N型半導体とP型半導体とは、純粋な半導体(真性半導体)に不純物を添加して電気的性質を制御した不純物半導体の2種類です。N型はリンやヒ素などのドナー不純物を加えて自由電子を多数キャリアとし、P型はホウ素などのアクセプタ不純物を加えて正孔を多数キャリアとします。
N型のNはNegative(負電荷の電子)、PはPositive(正電荷の正孔)に由来します。この2つを接合したpn接合がダイオードやトランジスタの基本構造であり、N型とP型を組み合わせることであらゆる半導体デバイスが構成されます。
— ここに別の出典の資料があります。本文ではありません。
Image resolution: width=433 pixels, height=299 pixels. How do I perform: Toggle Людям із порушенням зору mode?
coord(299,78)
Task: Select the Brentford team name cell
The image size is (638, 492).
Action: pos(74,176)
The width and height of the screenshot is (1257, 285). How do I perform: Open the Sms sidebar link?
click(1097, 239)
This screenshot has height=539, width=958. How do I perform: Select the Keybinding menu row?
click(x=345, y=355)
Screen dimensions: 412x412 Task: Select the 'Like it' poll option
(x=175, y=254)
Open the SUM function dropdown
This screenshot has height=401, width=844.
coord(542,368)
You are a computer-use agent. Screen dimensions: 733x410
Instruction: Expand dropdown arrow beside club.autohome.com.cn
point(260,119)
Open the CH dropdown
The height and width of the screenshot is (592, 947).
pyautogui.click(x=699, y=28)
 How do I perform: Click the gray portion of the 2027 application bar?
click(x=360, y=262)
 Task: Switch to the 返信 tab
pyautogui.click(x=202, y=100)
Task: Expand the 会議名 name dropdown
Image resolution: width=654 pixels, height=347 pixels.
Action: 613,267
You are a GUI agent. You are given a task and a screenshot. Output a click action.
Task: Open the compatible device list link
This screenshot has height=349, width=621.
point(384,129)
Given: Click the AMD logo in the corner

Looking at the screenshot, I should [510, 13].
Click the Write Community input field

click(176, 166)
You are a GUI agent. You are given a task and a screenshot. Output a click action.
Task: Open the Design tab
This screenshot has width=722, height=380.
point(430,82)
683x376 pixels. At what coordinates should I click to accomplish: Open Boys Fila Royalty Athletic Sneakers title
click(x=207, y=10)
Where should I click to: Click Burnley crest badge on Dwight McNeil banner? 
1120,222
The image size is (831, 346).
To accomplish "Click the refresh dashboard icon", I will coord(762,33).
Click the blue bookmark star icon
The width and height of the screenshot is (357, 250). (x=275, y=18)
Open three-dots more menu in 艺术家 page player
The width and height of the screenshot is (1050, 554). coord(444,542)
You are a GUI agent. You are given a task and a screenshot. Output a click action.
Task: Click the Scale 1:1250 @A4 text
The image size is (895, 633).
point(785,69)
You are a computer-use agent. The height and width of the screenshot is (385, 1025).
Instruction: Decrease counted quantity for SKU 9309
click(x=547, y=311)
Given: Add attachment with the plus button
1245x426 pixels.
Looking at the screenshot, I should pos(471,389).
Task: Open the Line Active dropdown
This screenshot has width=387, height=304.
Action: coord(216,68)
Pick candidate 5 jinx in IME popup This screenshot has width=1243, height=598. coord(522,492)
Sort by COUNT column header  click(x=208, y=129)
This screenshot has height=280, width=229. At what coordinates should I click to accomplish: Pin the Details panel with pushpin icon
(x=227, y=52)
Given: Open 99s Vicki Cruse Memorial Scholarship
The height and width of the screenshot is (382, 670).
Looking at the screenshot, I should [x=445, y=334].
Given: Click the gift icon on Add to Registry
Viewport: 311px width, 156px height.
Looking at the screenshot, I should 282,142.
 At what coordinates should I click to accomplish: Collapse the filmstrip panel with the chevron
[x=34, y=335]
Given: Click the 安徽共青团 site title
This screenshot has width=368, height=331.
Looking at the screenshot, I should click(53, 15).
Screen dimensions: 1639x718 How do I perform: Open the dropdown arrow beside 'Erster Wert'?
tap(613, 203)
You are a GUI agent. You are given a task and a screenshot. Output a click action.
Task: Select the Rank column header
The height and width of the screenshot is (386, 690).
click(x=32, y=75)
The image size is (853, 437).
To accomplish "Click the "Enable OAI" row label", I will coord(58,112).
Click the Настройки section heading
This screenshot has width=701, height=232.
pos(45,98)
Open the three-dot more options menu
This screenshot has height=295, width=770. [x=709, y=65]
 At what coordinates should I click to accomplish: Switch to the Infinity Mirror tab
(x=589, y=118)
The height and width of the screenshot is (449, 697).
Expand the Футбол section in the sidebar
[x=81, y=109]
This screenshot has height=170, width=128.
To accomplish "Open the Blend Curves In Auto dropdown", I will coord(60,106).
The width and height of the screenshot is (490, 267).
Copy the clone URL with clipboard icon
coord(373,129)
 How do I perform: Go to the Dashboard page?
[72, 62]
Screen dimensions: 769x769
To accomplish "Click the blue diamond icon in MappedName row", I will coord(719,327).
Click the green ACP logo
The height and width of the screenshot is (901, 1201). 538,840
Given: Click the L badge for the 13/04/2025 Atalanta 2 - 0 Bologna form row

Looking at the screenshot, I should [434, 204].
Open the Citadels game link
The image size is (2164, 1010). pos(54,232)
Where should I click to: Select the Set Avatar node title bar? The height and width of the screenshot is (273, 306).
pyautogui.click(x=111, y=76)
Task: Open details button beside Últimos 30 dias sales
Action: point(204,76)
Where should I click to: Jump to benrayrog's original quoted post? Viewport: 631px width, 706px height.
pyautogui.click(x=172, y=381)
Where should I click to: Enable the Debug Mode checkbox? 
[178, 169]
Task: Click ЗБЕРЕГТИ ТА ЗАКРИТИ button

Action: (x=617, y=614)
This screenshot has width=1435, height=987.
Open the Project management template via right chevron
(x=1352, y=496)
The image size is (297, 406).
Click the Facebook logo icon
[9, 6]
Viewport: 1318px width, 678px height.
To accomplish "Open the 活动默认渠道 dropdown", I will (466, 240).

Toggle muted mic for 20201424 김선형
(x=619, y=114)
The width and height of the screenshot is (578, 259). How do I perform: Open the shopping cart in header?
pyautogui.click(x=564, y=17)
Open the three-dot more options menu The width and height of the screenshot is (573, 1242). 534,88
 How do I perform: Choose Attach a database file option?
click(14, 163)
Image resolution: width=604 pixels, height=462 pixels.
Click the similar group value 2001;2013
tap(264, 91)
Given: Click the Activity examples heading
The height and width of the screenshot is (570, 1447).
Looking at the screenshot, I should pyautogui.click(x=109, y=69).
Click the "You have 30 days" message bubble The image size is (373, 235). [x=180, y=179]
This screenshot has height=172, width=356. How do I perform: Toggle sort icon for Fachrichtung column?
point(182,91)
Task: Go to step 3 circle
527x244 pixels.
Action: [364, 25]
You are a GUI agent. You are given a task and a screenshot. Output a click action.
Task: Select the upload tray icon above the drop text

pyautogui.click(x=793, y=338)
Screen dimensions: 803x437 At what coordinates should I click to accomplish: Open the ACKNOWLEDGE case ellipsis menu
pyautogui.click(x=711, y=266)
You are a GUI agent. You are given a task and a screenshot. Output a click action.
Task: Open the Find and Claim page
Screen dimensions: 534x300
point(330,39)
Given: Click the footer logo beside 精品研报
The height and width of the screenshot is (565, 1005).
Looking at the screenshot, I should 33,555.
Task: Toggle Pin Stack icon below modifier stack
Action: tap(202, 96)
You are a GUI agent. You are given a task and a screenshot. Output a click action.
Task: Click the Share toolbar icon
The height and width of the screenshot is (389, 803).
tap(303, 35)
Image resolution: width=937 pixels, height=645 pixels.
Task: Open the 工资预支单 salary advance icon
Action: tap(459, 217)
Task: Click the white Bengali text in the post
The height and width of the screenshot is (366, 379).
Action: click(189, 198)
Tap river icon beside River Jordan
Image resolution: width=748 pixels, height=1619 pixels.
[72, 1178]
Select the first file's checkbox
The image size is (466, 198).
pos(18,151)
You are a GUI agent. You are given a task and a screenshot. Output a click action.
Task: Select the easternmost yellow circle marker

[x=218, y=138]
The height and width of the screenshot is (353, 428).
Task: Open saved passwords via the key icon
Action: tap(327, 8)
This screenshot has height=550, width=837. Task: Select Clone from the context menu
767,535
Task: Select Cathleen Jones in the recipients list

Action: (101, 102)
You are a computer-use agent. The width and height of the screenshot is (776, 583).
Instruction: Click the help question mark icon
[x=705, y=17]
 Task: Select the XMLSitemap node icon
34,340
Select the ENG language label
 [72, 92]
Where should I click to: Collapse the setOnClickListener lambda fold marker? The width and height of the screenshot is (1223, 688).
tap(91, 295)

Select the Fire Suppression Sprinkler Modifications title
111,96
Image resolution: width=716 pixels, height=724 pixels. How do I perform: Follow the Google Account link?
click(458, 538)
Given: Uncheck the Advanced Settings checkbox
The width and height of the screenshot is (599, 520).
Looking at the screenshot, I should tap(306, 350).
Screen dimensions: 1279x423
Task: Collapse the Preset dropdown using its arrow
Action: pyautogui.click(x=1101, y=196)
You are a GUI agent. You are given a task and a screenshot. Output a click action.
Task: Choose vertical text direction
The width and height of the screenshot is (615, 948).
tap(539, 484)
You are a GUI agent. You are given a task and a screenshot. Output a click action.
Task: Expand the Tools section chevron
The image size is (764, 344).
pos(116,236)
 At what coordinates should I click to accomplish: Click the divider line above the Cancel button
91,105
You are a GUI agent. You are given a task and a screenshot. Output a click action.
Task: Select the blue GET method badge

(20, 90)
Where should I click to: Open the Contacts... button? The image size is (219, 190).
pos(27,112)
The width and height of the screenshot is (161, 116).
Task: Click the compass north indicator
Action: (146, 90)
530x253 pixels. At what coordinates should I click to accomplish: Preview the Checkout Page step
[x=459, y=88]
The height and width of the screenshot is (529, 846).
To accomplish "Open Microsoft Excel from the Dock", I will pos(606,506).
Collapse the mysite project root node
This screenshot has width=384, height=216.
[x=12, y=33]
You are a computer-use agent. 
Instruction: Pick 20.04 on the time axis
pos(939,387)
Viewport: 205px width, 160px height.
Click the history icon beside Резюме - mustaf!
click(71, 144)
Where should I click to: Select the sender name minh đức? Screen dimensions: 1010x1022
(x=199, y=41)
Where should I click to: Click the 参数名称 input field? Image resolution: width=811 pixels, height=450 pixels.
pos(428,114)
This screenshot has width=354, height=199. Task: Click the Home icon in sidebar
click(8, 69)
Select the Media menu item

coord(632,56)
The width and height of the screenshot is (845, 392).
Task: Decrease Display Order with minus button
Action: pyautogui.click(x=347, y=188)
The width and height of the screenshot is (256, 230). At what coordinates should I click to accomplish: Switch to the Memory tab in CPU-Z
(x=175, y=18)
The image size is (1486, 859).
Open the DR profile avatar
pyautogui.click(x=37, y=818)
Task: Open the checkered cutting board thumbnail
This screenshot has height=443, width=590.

ドーピング濃度の精密な制御がデバイス性能を決め、その注入にはイオン注入が用いられます。
N型半導体では電子が多数キャリア、正孔が少数キャリアとなり、P型ではその逆です。多数キャリアの濃度はドーピング濃度でほぼ決まり、この濃度を精密に制御することがトランジスタのしきい値電圧や抵抗の設計に直結します。不純物の注入にはイオン注入が、活性化には熱処理(アニール)が用いられます。
N型とP型を隣り合わせるとpn接合ができ、整流作用を持つダイオードになります。さらにNPNやPNPのように3層に組めばバイポーラトランジスタ、ゲートで制御すればMOSFETとなり、N型とP型の組み合わせ方であらゆる半導体デバイスが構成されます。